COULD IT GET ANY WORSE?

The regular monthly board of directors meeting of the Meadowcreek Association was called to order promptly at 7 PM on February 11th, 2010 with the former vice president Terry Strickland presiding. Seated at the table were Claude Whittaker, Mildred Mills, Terry Strickland, David Hamner and Eugene Placke. Yes, that’s right folks, the board member (David Hamner) that no one remembers electing to office was seated at the table to make a quorum.

Mr. Blankenship, a member of the community, stood immediately after the meeting was called to order, and following Robert’s Rules of Order stated:

“Mr. Chairman, I rise to a question of privilege affecting the assembly”. Mr. Blankenship was advised to sit down as the meeting was starting. Mr. Blankenship repeated his request and was again denied the opportunity to raise his question, after being told by attorney Lewis “Chip” Smith that he was not a member.
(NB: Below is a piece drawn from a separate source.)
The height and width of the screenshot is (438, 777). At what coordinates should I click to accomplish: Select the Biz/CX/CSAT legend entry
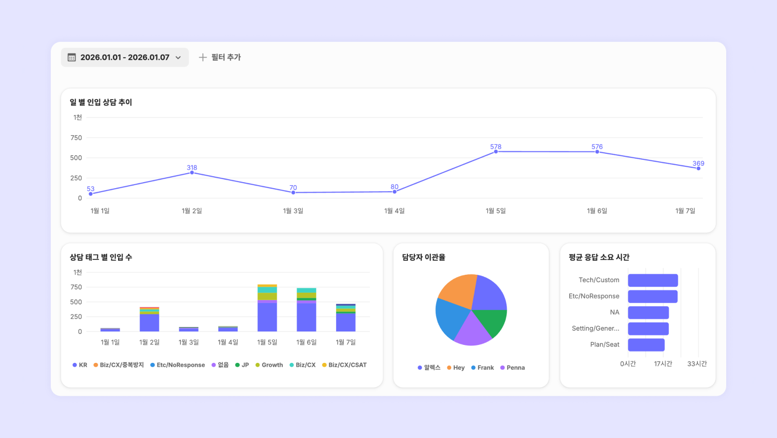point(344,365)
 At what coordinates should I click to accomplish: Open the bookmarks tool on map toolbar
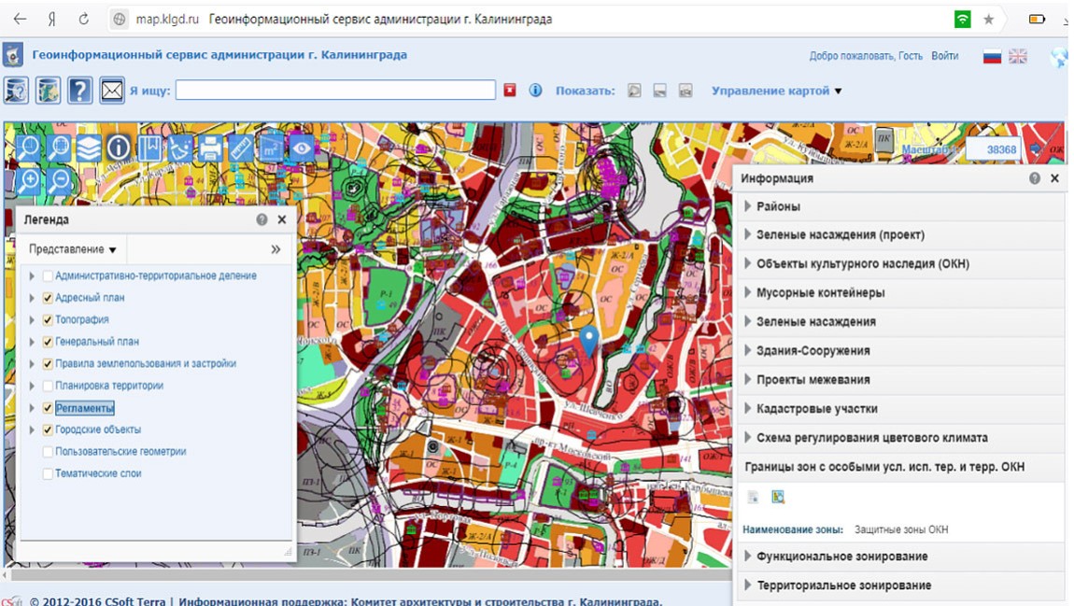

For those of you not familiar with a question of privilege, it is defined thusly in the Rules of Order: “Questions relating to the rights and privileges of the assembly, or to any of its members, take precedence of all other motions except the three preceding relating to adjournment and recess, to which they yield”. The question that was to be asked by Mr. Blankenship was whether a quorum (5) of board members existed with the many questions regarding Mr. Hamners election/appointment/whatever in question.
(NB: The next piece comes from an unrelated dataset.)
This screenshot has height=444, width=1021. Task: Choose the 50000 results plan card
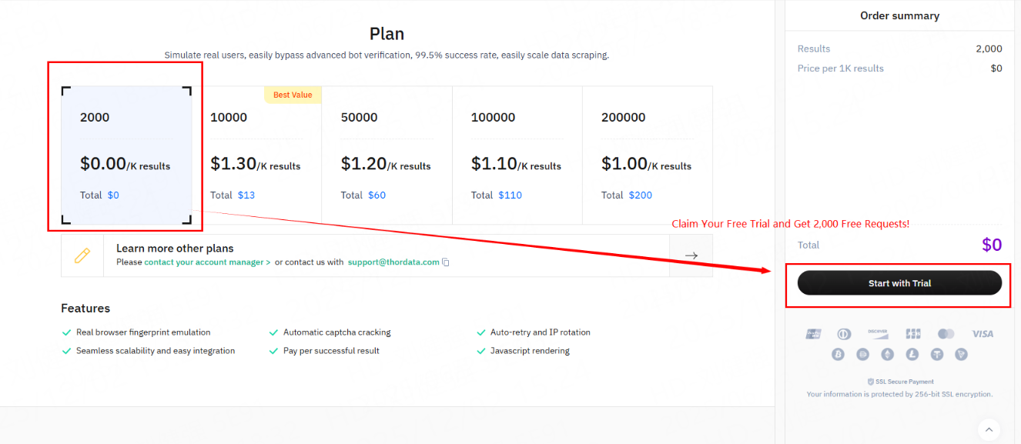tap(387, 155)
So, the meeting continued with a major question unanswered – was the meeting legal? The seated board then proceeded to the election of officers for 2010, and the details are meaningless, as all four new members boycotted the meeting to prevent a quorum, and the old board decided that it did have a quorum and continued the meeting as if everything were in order.

The board then went into “executive session” and asked all neighborhood members to leave the room. This lasted for about an hour, and the regular meeting resumed at 8:20 PM. Only one thing changed – an invited guest was removed from the assembly by the Missouri City Police, acting under the direction of the board. The board, subject to the Texas Open Meetings Act, decided that this individual was not a member, not welcome, and had to leave. The meeting continued, with discussions, votes, and additional business, including the letting of a contract with Michael W. Rose CPA to conduct an audit of the associations financials. No business was opened for discussion with the members witnessing the travesty taking place.
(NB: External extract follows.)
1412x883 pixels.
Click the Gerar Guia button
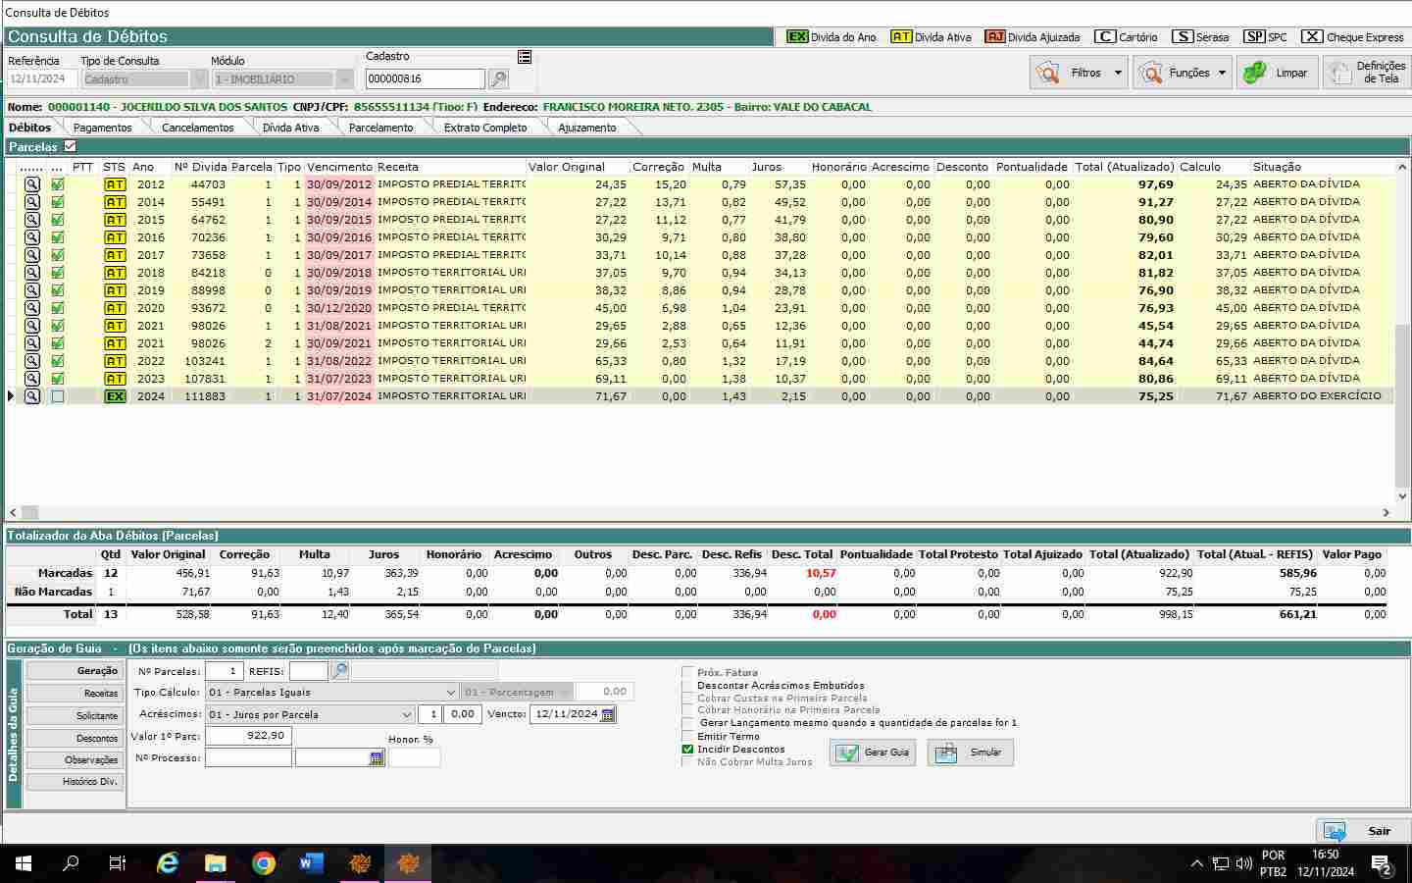(x=873, y=753)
In other words friends and neighbors – a strong armed board decided that they had a quorum (remember the famous Hamner issue), started the meeting, discussed and conducted business, threw a guest out, ignored parliamentary procedures, and continued business as usual. So where do we go from here? The only solution might be found in Vernon’s Civil Statutes, Non-profit Corporation Act as follows:

Art. 1396-7.05. APPOINTMENT OF RECEIVER TO REHABILITATE CORPORATION.
A. A receiver may be appointed for the assets and business of a corporation by the district court for the county in which the registered office of the corporation is located, whenever circumstances exist deemed by the court to require the appointment of a receiver to conserve the assets and affairs of the corporation and to avoid damage to parties at interest, but only if all other requirements of law are complied with and if all other remedies available either at law or in equity, including the appointment of a receiver for specific assets of the corporation, are determined by the court to be inadequate, and only in the following instances:

(1) In an action by a member when it is established:

(a) That the corporation is insolvent or in imminent danger of insolvency; or

(b) That the directors are deadlocked in the management of the corporate affairs and the members are unable to break the deadlock, and that irreparable injury to the corporation is being suffered or is threatened by reason thereof; or

(c) That the acts of the directors or those in control of the corporation are illegal, oppressive or fraudulent; or

(d) That the corporate assets are being misapplied or wasted.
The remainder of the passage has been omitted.